Admantinoma is a rare primary tumour of long bones was so named because of its resemblance to ameloblastoma (adamantinoma) of the mandible. It was first described by Fischer in 1913
Tibia is most common site of admantinoma. The lesion has a strong predilection for the tibia in about 90 percent of cases. It has been found in other long bones, such as the ulna, humerus, femur,fibula, and capitate.
It is a diaphyseal tumor.
Multifocal involvement of the tibia and fibula has been reported; in one patients in addition to the tibia and fibula the femur was also affected.
Adamantinoma is a tumor of adult life with a median age occurrence of the mid-thirties. It occurs with equal frequency in males and female. However, occurrence in adolescence and, rarely, in childhood has been reported.
Types of Admantinoma
Adamantinomas are classified into two distinct types: classic and differentiated.
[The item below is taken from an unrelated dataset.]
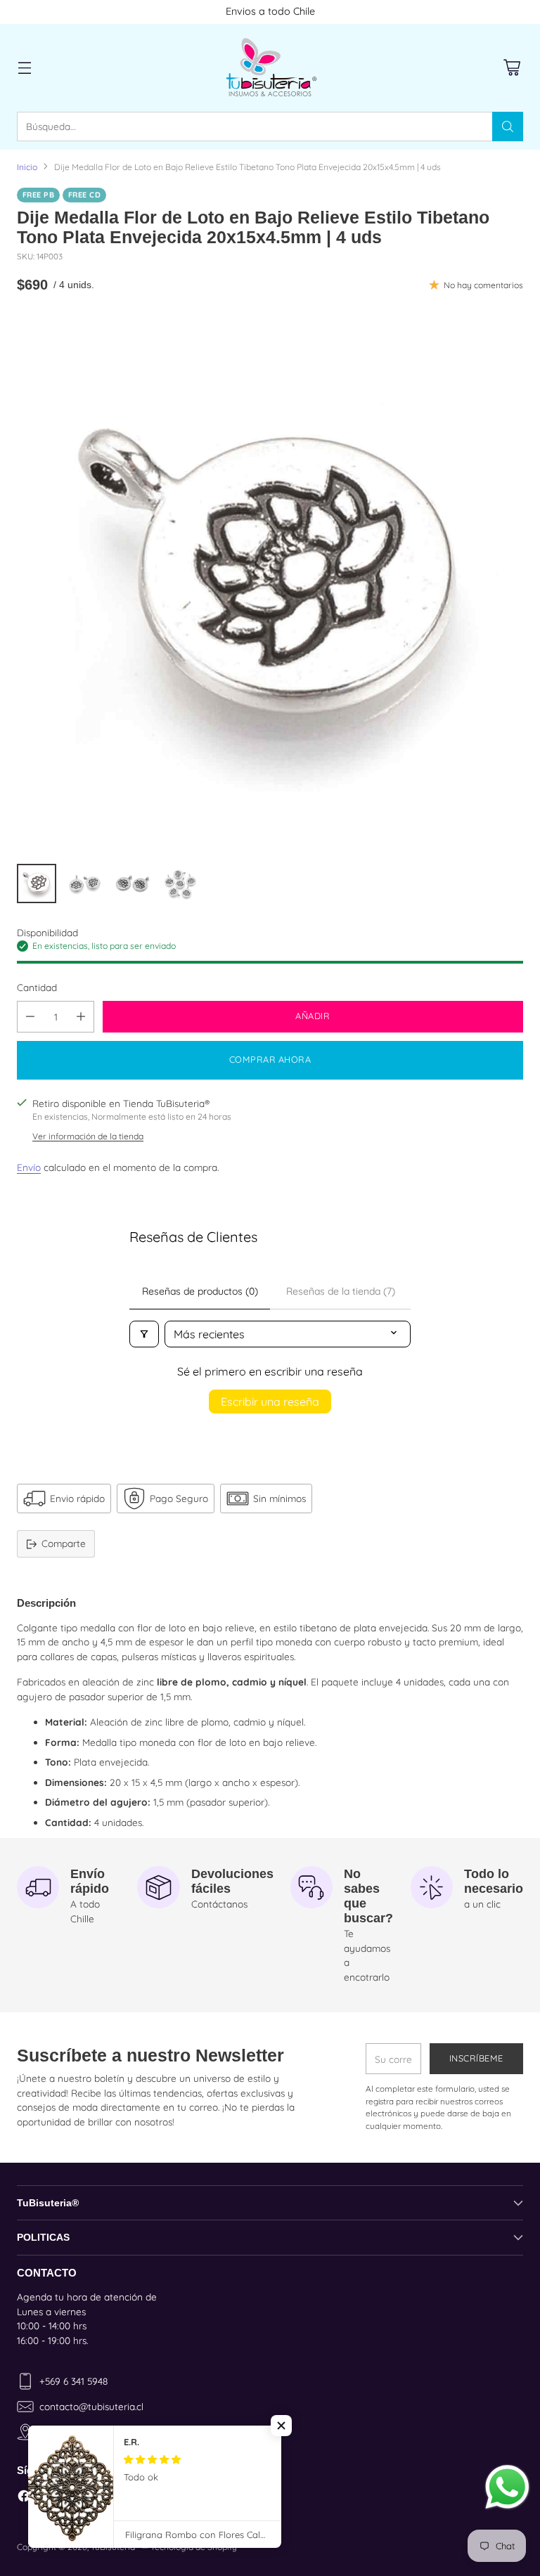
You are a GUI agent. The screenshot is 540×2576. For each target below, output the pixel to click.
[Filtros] (144, 1334)
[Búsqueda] (507, 126)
Classic adamantinomas usually occur in patients older than 20 years, whereas differentiated adamantinomas occur almost exclusively in patients younger than 20 years. The two types of adamantinomas have distinct radiographic and histologic differences.
The presenting complaint is local pain with an insidious onset, developing over a period of several months to years. There may be a history of trauma. On palpation there is localized hard swelling and tenderness of a varying degree.
Patients with adamantinomas present with variable signs and symptoms; most commonly, they report pain and swelling. The tumor is slow growing, and patients may describe discomfort lasting months to years. Although ascertaining accurate mortality statistics is difficult because of the extremely rare nature of this tumor, the 10-year survival rate is believed to be 10%. Treatment options for adamantinoma are surgical and include either marginal or en bloc resection. Unfortunately, neither radiation therapy nor chemotherapy has been proven effective in the treatment of this insidious tumor.
The lesion is commonly located in the middle third of the diaphysis of a long bone; it may, however, extend to either end to involve the metaphyses. On rare occasions, with aggressive adamantinomas, the epiphysis may be affected. Primary location in the epiphysis has not been reported.
The radiographic appearance depends on the site of origin of the tumor-whether intracortical or intramedullary.
The internal radiographic pattern may be one of several types:
- A solitary area of irregular rarefaction in the cortex, which is expanded on its outer surface
- Bubbled locules in which multiple areas of expanded cortical rarefaction are separated by delicate step
- Sawtoothed lysis caused by external subperiosteal bone erosion
- Fibrosclerosis, which consists of numerous small areas of cortical rarefaction with sclerotic margins.
There is little if any periosteal reaction. In intracortical lesions there may be marginal buttressing.
In the intramedullary types of admantinoma the radiographic pattern may be circumscribed lytic, multilocular expansile, or satellite sclerotic; on rare occasions intramedullary lesions may resemble reticulated honeycomb or be frankly destructive.
Scintigraphy with technetium-99m will show increased uptake in the lesional area. The periphery of the area of increased uptake on the scan corresponds to the rim of the reactive zone about the lesion.
Computed tomography will clearly delineate the area of bone destruction-cortical or intramedullary, the nature of the reactive areas in the transition zone, and whether there is soft tissue extension.
CT and MRI are not specific in the differentiation of this tumor from other conditions and findings often overlap with those of other tumors and tumor-like lesions
Arteriography shows marked increased vascularity with abnormal vascular channels in the area of bone destruction.
Multiple areas of radiolucency with an admixture of sclerosis of the diaphyseal and metaphyseal regions of a long bone may be seen in a number of other bone tumors.
Benign lesions to consider in the differential diagnosis are
- Fibrous dysplasia
- Nonossifying fibroma
- Desmoplastic fibroma
- Osteofibrous dysplasia
- Periosteal fibroma
- Aneurismal bone cyst
- Brown tumor
- Haemophilic pseudotumor
- Hydatid bone cyst
- Lytic phase of Paget’s disease
Malignant lesions to consider in the differential diagnosis
- Fibrosarcoma, reticulum-cell sarcoma, osteogenic sarcoma, and metastatic carcinoma.
Treatment of Admantinoma
Marginal excision often results in recurrence.
It is recommended that the tumor be excised by a wide surgical margin.
In the tibia, if the tumor has penetrated the medullary canal, a full segmental resection is performed in order to achieve a wide surgical margin; an allograft is utilized for reconstruction.
If the tumor is well marginated and intracortical, involving the anterior cortex only, an attempt may be made to preserve the posterior cortex to facilitate reconstruction; it should, however, be understood that it carries a greater risk of recurrence.
When adamantinoma is aggressive, extending into soft tissues, or when attempted segmental resection has failed and there is aggressive recurrence, a below-knee amputation or knee disarticulation is performed.
If pulmonary metastases develop they are removed by wide excision.